[Source data]
********

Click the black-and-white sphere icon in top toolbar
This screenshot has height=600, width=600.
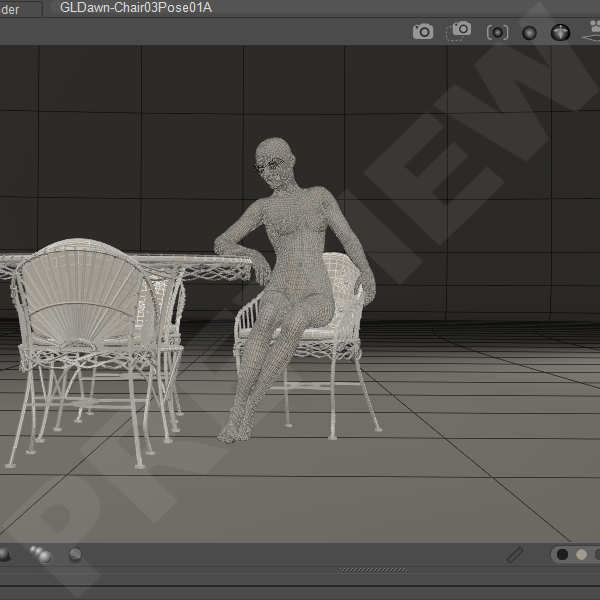point(561,32)
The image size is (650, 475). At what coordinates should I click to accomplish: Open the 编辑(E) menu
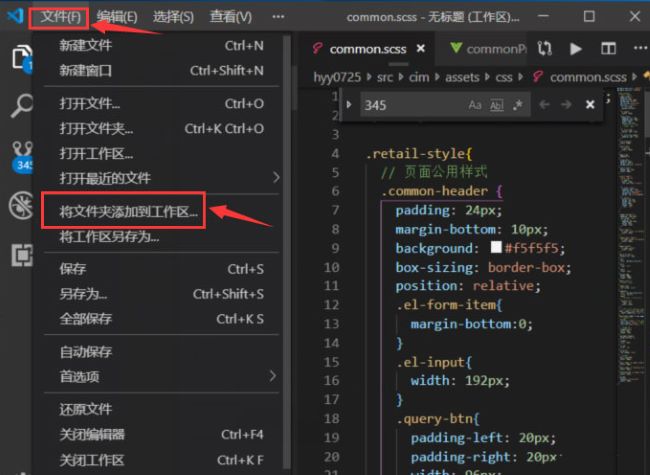pos(118,17)
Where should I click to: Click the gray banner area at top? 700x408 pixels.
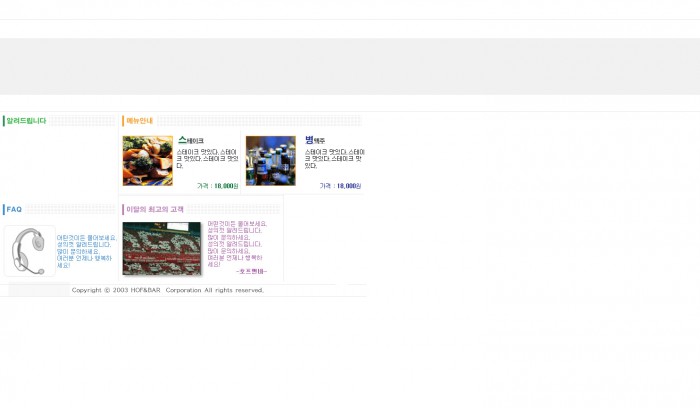tap(350, 66)
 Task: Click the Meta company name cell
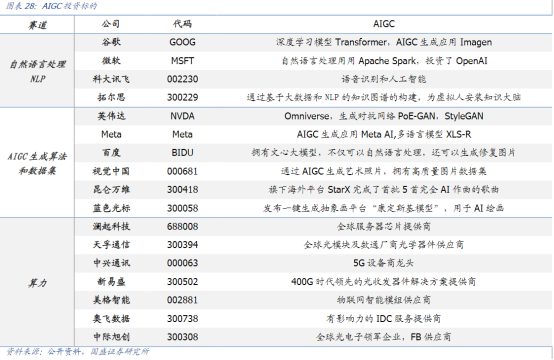(111, 134)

********

▸ Work instruction:
The complete set of records should be written out again, pictures excluded.

▸ Result of the task:
Click the black-and-white sphere icon in top toolbar
This screenshot has height=600, width=600.
point(561,32)
The image size is (650, 475). At what coordinates should I click to accomplish: Open the 编辑(E) menu
pos(118,17)
Where should I click to: Click the gray banner area at top? 700x408 pixels.
tap(350, 66)
 Task: Click the Meta company name cell
(111, 134)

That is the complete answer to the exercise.